Nansen Web Fetcher
Security checks across static analysis, malware telemetry, and agentic risk
Overview
This skill coherently uses the Nansen CLI and API key to fetch and summarize web URLs, with only expected notes around external service use, credential setup, and a broad CLI permission.
This appears safe for its stated purpose. Before installing, make sure you trust the nansen-cli package and the Nansen/Gemini processing path, and avoid submitting sensitive private URLs or confidential questions unless that is acceptable for your account and data policy.
Static analysis
No static analysis findings were reported for this release.
VirusTotal
VirusTotal findings are pending for this skill version.
Risk analysis
Artifact-based informational review of SKILL.md, metadata, install specs, static scan signals, and capability signals. ClawScan does not execute the skill or run runtime probes.

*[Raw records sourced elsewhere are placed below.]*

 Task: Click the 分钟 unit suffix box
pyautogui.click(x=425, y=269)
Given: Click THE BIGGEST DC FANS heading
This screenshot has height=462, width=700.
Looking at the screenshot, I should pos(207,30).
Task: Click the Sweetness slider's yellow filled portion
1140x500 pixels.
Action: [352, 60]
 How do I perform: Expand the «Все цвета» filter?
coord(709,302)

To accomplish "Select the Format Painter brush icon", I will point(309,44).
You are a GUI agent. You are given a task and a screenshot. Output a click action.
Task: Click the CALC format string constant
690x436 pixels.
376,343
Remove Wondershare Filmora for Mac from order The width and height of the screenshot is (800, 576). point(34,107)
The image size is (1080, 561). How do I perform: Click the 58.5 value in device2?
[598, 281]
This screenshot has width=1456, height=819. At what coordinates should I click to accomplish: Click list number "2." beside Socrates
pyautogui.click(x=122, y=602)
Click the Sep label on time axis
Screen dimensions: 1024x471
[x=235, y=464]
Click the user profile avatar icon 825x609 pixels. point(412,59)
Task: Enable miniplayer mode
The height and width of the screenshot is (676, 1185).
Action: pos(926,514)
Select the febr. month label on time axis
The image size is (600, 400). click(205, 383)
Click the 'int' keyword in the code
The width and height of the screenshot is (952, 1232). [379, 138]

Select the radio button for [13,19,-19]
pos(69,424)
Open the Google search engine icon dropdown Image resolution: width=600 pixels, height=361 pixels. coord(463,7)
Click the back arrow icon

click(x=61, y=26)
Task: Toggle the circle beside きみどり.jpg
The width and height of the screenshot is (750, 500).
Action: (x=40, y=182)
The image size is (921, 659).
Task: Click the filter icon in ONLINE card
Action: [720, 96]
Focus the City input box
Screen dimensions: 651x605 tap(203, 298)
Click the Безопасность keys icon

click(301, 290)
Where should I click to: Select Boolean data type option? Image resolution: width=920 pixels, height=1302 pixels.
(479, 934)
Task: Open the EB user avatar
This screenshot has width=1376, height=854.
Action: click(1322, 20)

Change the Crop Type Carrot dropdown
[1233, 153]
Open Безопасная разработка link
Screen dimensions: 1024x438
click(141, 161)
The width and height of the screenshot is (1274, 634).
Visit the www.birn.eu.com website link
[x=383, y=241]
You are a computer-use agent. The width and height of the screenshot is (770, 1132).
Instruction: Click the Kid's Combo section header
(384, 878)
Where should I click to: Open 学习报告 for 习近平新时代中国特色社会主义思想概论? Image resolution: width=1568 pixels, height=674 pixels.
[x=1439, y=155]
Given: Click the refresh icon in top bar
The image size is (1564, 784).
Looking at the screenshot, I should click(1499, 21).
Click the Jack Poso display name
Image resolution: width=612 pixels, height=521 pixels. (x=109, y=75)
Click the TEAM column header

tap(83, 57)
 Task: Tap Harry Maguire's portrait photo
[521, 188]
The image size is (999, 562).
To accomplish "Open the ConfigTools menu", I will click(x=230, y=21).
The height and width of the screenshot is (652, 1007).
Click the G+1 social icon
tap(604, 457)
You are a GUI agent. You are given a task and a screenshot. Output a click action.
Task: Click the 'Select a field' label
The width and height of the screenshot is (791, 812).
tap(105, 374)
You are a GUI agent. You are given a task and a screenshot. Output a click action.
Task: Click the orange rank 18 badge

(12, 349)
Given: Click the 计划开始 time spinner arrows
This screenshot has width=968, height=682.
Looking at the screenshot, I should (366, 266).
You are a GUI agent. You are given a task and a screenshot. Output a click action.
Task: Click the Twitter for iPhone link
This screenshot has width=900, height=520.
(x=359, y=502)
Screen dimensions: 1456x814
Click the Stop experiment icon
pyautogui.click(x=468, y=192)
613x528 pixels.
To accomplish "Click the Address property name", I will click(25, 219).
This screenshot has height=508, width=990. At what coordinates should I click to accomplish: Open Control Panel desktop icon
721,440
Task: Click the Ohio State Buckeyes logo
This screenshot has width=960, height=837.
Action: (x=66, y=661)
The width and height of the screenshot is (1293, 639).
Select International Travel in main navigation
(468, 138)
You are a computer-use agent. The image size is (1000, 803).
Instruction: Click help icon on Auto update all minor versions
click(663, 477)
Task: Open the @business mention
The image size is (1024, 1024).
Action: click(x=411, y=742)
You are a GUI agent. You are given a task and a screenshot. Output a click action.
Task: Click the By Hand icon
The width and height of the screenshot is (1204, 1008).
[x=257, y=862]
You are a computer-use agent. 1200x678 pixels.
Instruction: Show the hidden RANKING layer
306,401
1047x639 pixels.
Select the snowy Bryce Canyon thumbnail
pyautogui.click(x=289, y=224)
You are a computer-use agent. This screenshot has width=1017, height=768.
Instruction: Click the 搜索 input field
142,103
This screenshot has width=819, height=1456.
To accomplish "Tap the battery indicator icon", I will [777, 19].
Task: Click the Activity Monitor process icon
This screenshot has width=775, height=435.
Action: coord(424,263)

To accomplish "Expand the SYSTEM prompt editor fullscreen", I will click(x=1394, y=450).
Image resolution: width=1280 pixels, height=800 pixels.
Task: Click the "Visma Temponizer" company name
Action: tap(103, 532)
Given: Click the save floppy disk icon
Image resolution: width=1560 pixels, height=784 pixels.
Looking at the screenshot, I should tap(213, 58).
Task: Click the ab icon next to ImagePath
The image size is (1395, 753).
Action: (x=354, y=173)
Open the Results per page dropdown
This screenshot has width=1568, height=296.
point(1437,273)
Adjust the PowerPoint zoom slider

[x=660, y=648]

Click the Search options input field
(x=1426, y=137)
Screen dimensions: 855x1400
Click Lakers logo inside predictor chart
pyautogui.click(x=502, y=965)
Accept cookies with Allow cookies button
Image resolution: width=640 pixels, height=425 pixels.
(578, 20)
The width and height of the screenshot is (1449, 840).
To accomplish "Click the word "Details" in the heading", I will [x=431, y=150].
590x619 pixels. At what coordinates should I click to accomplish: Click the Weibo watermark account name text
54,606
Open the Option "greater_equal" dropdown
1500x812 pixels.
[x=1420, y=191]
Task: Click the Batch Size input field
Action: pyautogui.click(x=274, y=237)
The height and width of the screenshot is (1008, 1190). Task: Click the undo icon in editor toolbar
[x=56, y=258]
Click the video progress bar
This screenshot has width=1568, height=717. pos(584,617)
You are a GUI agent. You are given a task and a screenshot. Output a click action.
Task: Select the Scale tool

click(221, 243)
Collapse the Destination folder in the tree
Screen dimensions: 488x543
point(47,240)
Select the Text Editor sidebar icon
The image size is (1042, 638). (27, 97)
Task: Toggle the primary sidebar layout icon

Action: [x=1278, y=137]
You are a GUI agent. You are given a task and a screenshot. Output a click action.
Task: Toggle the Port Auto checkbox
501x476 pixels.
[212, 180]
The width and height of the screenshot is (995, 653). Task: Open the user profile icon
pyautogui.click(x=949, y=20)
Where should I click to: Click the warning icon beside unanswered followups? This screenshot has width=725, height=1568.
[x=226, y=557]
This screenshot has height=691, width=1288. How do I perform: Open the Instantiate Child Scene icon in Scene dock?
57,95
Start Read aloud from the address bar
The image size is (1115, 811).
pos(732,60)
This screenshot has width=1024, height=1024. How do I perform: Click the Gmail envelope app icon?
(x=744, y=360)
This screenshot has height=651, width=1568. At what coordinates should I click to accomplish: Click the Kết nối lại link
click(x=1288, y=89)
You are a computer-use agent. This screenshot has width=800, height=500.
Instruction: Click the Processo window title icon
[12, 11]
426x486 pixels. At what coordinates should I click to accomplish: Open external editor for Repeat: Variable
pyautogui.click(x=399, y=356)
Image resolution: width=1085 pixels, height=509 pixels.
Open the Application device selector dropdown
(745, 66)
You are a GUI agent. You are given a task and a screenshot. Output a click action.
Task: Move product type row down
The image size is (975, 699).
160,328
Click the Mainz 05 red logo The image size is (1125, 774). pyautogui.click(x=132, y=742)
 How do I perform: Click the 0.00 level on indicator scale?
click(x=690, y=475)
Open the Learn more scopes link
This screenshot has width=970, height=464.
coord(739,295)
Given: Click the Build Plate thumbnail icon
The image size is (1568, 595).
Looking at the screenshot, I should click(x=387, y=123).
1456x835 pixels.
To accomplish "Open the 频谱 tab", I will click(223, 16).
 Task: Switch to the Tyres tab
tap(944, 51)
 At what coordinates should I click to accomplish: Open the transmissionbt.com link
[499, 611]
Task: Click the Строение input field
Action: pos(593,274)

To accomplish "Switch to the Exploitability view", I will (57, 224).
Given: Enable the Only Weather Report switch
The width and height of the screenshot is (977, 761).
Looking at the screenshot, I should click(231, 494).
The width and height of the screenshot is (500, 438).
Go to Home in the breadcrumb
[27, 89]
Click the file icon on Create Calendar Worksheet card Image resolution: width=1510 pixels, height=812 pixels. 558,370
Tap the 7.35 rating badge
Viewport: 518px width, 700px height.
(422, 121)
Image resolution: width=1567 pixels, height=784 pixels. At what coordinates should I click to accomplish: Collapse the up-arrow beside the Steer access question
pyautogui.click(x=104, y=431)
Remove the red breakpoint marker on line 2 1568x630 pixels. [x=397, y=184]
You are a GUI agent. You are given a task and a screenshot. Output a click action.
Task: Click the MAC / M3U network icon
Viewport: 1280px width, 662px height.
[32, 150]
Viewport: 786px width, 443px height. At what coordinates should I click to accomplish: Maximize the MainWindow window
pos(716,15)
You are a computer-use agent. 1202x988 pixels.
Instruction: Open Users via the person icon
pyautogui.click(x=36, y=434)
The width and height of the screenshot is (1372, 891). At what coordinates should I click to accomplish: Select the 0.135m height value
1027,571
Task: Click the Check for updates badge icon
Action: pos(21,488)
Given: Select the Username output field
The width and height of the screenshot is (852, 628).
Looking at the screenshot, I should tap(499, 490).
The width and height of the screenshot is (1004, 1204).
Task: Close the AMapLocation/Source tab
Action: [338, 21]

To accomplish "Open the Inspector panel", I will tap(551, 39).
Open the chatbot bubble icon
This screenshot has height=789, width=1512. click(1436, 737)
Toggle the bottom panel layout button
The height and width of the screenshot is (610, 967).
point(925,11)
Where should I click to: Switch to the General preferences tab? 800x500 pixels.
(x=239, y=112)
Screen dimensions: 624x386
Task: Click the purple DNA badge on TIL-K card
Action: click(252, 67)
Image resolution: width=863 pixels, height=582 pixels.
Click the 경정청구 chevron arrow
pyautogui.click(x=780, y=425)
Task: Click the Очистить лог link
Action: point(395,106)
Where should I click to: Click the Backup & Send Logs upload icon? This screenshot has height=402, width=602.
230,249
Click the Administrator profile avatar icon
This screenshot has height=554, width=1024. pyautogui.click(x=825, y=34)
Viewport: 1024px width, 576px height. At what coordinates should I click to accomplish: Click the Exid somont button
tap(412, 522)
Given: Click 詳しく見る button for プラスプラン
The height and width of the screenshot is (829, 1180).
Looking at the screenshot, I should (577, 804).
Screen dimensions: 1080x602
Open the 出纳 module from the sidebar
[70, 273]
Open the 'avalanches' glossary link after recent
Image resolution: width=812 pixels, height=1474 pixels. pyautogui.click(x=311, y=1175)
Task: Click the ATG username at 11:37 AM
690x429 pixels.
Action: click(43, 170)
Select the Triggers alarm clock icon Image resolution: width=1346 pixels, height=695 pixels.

The agent may be able to run more Nansen CLI operations than just fetching URLs, depending on what the installed CLI supports.
The permission allows any nansen CLI subcommand, while the skill documentation is centered on web fetch and related search examples.
allowed-tools: Bash(nansen:*)
Install only if you are comfortable granting the agent access to the Nansen CLI; prefer a narrower tool rule if available.
Use of the skill will depend on your Nansen API credentials and may consume quota or access services tied to your account.
The skill requires a Nansen API key, which is expected for using the Nansen service but still represents delegated account access.
requires:\n env:\n - NANSEN_API_KEY
Use a dedicated or least-privileged API key if possible, and rotate or revoke it if you no longer use the skill.
The code that actually runs comes from the external nansen-cli package rather than from files included in this skill artifact.
The skill relies on installing an external npm CLI package, and the artifact does not pin an exact package version.
node | package: nansen-cli | creates binaries: nansen
Install from a trusted package registry source and consider pinning or reviewing the nansen-cli package version in managed environments.
URLs and questions submitted through this skill may be sent to Nansen and/or Gemini for processing.
The skill discloses that URL content and the user's question are processed through an external AI/provider flow.
Fetch and analyze content from one or more URLs using AI (Gemini 2.5 Flash).
Avoid using the skill with private, access-controlled, or sensitive URLs unless you are comfortable with that provider data flow.